Pazar, Ağustos 16, 2009

Boş

Pazar akşamının pardon gecesinin son saatlerindeyiz. Pazartesi'ye 2 var. Yoğun bir hafta bekliyor yine beni. Hafta içi yazmaya fırsat bulamıycam biliyorum. Aslında bırak yazmayı kendi kendimle oturup iki kelime konuşmaya bile zamanım olmuyor çoğu kez. Zaten bu yüzden blogum da kendi başına öyle mahsun mahsun kalıyor.

Hiç istemiyorum böyle olmasını. Ben kendi kendimle kalmayıp, ruhumu besleyemedikçe kendimden de hayattan da uzaklaşıyorum sanki. Neyi, niye, neye yaptığımın farkında olmadan; sadece yapmam gerektiği beynime programlanmış olduğu için yapıyorum, yaşıyorum.

Yeni terfi etmiş, yöneticiliğinin ilk günlerinde iş aşkıyla yanıp tutuşması gereken birisinden duyulası sözler değil belki bunlar.

Ama hayat nasıl hissediyorsam öyle, etiketler isimler çok bir şey değiştirmiyor hissettiklerimde.

Tabi kendimi motive edip, suyun üstünde kalabilmek için çaba harcıyorum. Belki böyle böyle suyun üstünde kalmaktan fazlası, yüzmek için güç bulurum kendimde diye umud ediyorum.

Assos'da akşam saatlerinde NTV'yi seyrederken "Kurtulan Ekspress'in gitaristi Bahadır Akkuzu öldü" haberi çok üzdü beni.
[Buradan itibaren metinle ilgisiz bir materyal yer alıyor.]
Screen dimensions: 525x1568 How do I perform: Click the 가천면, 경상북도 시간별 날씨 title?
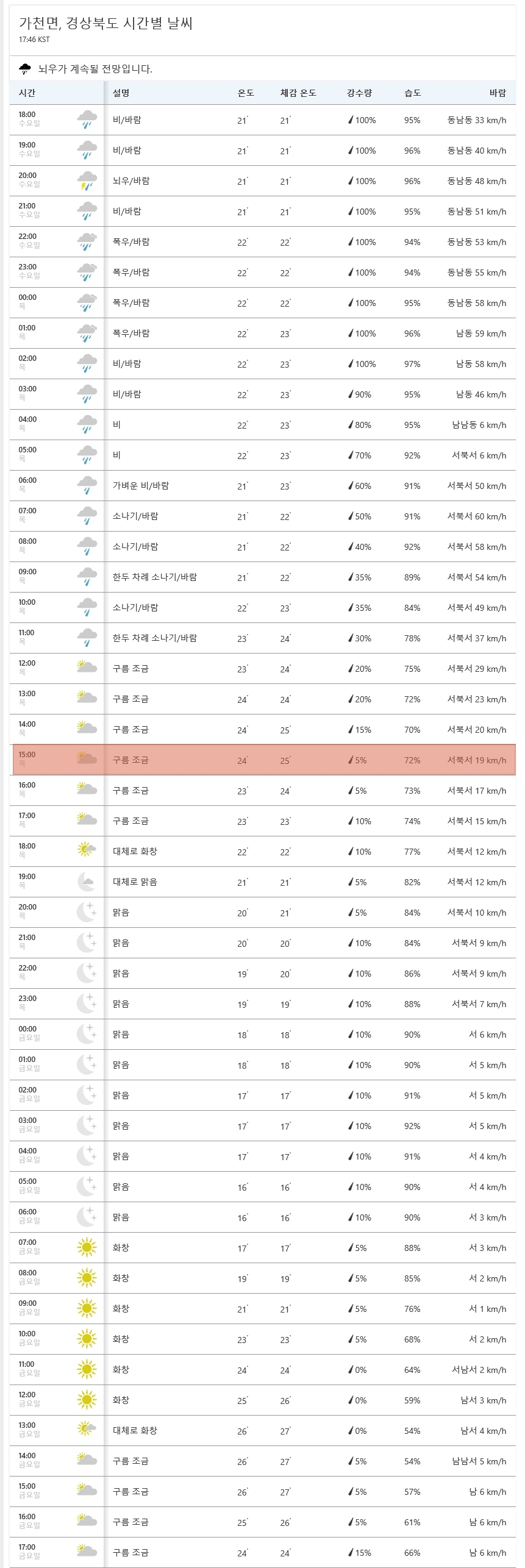coord(106,23)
1998'de Fırat Plastik'te çalışırken şirketin çalıştığı reklam ajansının ortaklarından Cihangir'le tanıştım. Bateri çaldığını biliyordum evrak çantasından çıkan bateri sopalarıyla öğrenmiştim. Bir keresinde de "Barış Manço'yu sever misin?" diye sormuştu.

Bir akşam toplantı için Levent'teki ofislerine gittiğimde Bahadır Abi'yle tanıştım.

Kurtulan Ekspress'in gitaristi Bahadır Akkuzu.

Belki de iki Kova olduğumuz için çok çabuk anlaştık. Hatta Cihangir "abim öyle herkesle kolay samimi olmaz çok çabuk anlaştınız" diyerek şaşkınlığını ifade etmişti.

Kısa süren ama çok keyifli bir iş arkadaşlığımız olmuştu. Ben onun müzisyen değil başarılı iş adamı kimliğini tanımıştım.

Allah rahmet eylesin.

Daldan dala atlayasım var ama dal yok atlayacak.

Niye böyle oluyor, benim içim mi boşaldı?

Nasıl doldurucam ben beni, nasıl beslerim bu ruhu?